Rugby dad falsely received £40,000 in benefits

Rugby Editorial 25th Aug, 2015 Updated: 27th Oct, 2016

A FATHER dishonestly received £40,000 in benefit payments after failing to declare he and his wife had up to £50,000 of savings in a bank account.

But despite a judge at Warwick Crown Court telling him ‘that sort of benefit fraud has to be discouraged,’ Stephen Ford escaped an immediate prison sentence.

Instead he was given a nine-month sentence suspended for two years, with supervision for 12 months, and was ordered to do 150 hours of unpaid work and to pay £500 costs.

The 48 year-old of Bawnmore Road, Bilton, had pleaded guilty to four offences of failing to declare that he and his wife had capital and savings above the allowed limit for benefit.

Prosecutor Amrisha Parathalingam said the charges related to his claim for income support and, as a result of that, his receipt of housing and council tax benefits.

Since 2008 Ford had received a total of £40,060 to which he was not entitled, made up of £15,678 in income support, £19,395 in housing benefit and £4,987 in council tax payments.

He had begun claiming incapacity benefit, which does not have a limit on capital, and income support in 2008.

But when he filled out the income support claim forms he not only failed to declare the capital he had, but made assertions he had a bank balance of just £237.

Ford said his mother-in-law was living with them at the time to help care for their son, who had been diagnosed as autistic, and they did not receive any money from her.

But in fact there had been deposits, some of which were for large amounts, from her into his and his wife’s bank account over a three-year period.

And Recorder Christopher Tickle observed that at one point there was more than £50,000 in the account.

Sums of money were being paid in by Ford’s mother-in-law, and his wife was a partner in her mother’s business, said Miss Parathalingam.

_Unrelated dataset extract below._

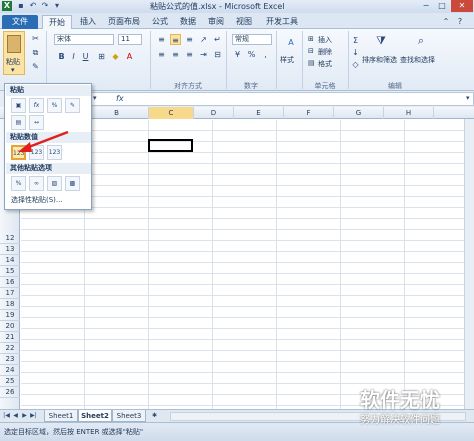 This screenshot has width=474, height=441. What do you see at coordinates (176, 54) in the screenshot?
I see `align-center-icon: ≡` at bounding box center [176, 54].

When questioned about his fraud, Ford said the payments into the account were ‘gifts’ to help with the care of his son.

And he added although he may have been working during some of the period, he was only claiming expenses.

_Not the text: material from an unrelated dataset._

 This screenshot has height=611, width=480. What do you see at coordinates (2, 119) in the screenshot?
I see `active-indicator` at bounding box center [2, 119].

Sally Hancox, defending, said Ford’s son was ‘significantly autistic and required a great deal of assistance,’ but following the initial diagnosis the family, ‘through ill-judgement or otherwise, fought the diagnosis.’

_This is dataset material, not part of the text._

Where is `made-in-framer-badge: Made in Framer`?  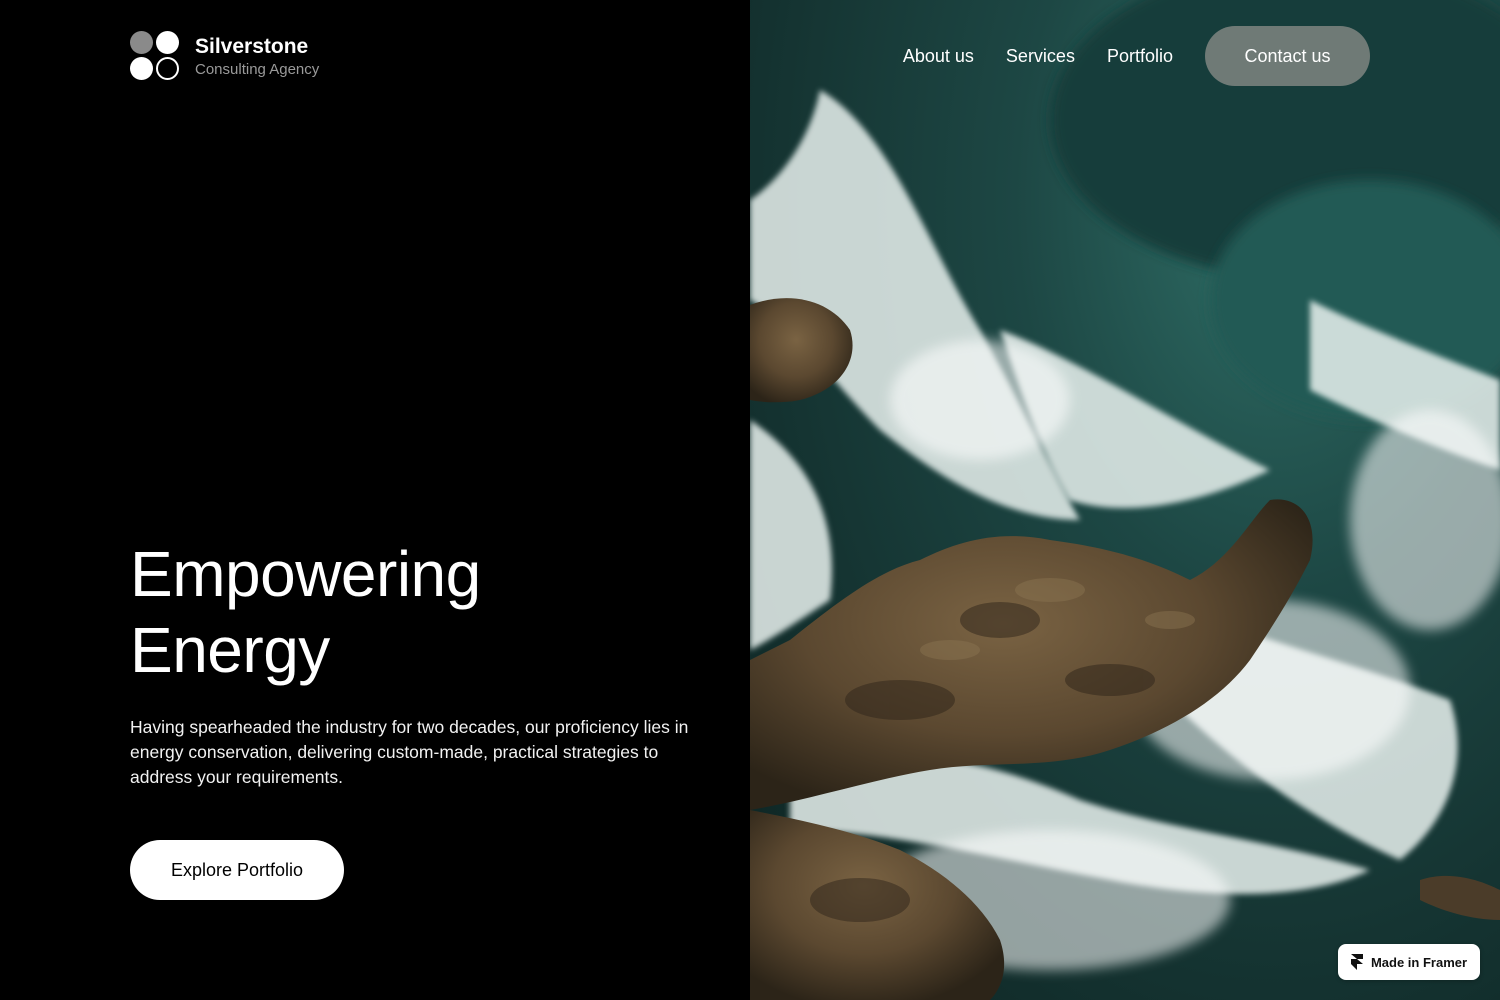 made-in-framer-badge: Made in Framer is located at coordinates (1409, 962).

She added: “The finances being paid into the family account it would seem went, in the main, to assist his son, even to the extent that the family used approximately £8,000 to help pay for a teaching assistant to help keep him in mainstream education.”

Sentencing Ford, Recorder Tickle told him: “You obtained from the public purse over £40,000 by falsely claiming benefit over a period of time.

“I appreciate there is a background which partly explains what you were doing, and that part of the money may have gone to help look after your son; although I am by no means convinced that all of it did by any stretch of the imagination.”